An 11-year-old North Korean boy living alone a half-demolished home in China was found nearly dead from food poisoning after eating food found in the garbage. His refugee mother was arrested by Chinese authorities and returned to North Korea, and his Chinese father has no contact with him.
So, watching the boy improve after months in a foster home in northeastern China brings great pleasure to humanitarian aid worker Tim Pieters.
“He was surprisingly spontaneous, even smiled at us,” said Pieters, a Christian activist and reverend based in Seoul, speaking of his recent visit to the foster home. “It’s natural. Nobody teaches him to smile.”
The boy, whose name was kept anonymous due to security reasons, is one of tens of thousands of North Korean children that human rights activists say are abandoned in China, a population Pieters counts as among the most vulnerable and disregarded in the world.
And foster homes clandestinely managed by humanitarian activists to dodge Chinese authorities are slowly gaining a foothold as safehouses for these children.
According to human rights groups, as many as 70 percent to 80 percent of North Korean female refugees in China are sold as sex slaves or forced to married Chinese men. They are paid $500 to $1,000 for such an arrangement, but they don’t do it just for money; they need Chinese men to protect them from being sent back to North Korea.

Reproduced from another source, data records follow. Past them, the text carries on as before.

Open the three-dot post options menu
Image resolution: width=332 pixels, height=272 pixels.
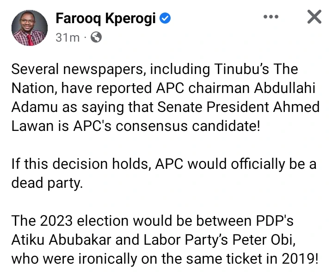coord(271,17)
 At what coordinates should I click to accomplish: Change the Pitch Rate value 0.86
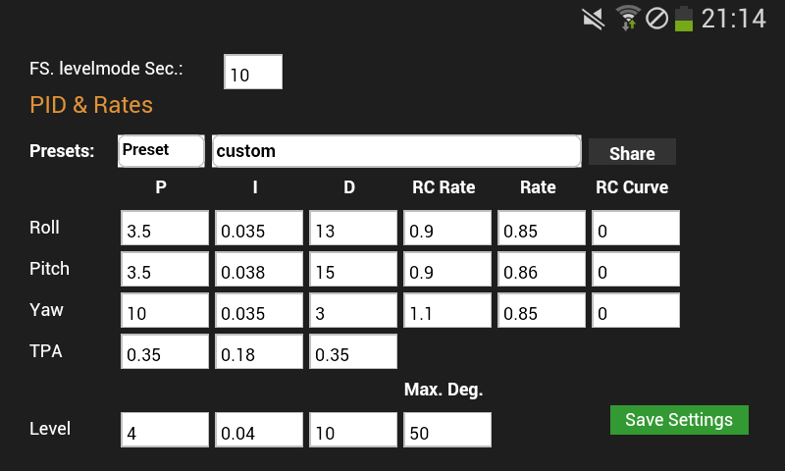coord(542,270)
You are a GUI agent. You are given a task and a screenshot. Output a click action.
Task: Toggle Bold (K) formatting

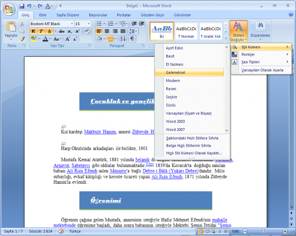tap(33, 31)
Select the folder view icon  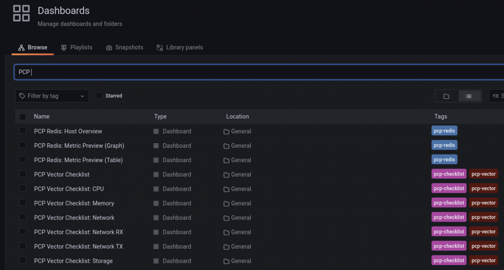point(446,96)
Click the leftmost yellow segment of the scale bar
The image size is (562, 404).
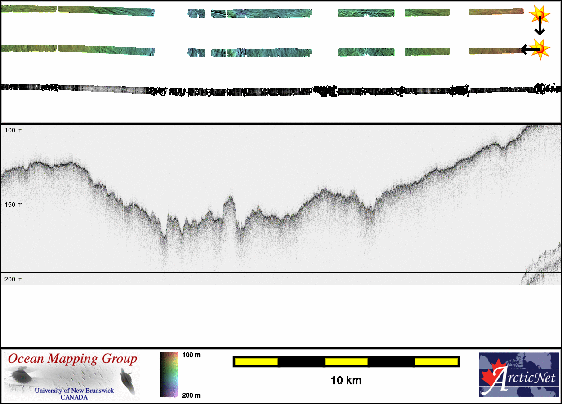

Most children born of North Korean women and Chinese men are denied access to many aspects of Chinese society, including legal residency in China, education and national health care, because their mothers are not legal residents and their fathers usually don’t take on parental responsibility.
Once their mothers are arrested and sent back to North Korea, the children’s lives worsen. About 25,000 North Korean children live such a life in China, Pieters said.